EXERCISE REQUIREMENTS:
The answer must consist of every line from the data that holds "under".
++++++
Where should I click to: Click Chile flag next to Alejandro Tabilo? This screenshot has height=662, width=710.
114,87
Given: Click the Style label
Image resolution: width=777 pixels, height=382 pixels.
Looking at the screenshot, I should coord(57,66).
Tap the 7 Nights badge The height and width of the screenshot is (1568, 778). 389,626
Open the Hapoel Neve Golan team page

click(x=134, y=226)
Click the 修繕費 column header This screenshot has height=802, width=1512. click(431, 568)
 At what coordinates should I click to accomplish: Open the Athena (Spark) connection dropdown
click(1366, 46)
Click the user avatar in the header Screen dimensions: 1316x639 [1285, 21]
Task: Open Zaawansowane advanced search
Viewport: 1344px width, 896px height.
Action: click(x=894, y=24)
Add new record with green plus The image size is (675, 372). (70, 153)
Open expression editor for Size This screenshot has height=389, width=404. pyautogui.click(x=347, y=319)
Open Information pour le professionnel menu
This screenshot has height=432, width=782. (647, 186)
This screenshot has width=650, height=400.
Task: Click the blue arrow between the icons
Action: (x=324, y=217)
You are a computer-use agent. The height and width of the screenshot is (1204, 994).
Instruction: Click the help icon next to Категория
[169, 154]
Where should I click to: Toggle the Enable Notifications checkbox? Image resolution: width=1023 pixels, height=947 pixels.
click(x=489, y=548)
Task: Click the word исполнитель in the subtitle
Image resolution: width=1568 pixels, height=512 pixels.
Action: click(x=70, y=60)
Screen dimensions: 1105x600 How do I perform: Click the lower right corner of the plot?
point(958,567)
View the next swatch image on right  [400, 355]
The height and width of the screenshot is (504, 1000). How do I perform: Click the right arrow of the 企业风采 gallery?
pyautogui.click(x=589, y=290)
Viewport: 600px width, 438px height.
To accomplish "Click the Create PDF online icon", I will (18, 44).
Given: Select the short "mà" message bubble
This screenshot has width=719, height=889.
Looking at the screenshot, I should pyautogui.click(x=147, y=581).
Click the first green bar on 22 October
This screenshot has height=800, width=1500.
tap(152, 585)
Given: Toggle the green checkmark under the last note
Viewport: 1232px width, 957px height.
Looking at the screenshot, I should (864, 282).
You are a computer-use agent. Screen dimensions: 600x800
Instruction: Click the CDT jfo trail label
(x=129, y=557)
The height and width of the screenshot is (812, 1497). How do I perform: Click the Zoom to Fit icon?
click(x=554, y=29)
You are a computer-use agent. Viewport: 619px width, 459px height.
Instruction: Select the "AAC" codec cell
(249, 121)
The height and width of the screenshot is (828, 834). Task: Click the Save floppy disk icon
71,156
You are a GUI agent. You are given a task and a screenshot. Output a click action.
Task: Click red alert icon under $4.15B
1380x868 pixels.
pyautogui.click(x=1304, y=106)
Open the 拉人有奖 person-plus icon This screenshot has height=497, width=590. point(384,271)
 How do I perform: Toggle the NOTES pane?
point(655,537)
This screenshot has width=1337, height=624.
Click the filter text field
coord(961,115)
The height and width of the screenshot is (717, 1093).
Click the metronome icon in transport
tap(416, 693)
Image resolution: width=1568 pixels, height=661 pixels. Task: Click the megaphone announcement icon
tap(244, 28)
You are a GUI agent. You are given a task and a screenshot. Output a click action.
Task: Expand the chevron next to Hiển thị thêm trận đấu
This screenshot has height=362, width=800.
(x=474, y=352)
++++++
SOLUTION FOR THIS PROBLEM:
Given: Toggle the green checkmark under the last note
Task: Click red alert icon under $4.15B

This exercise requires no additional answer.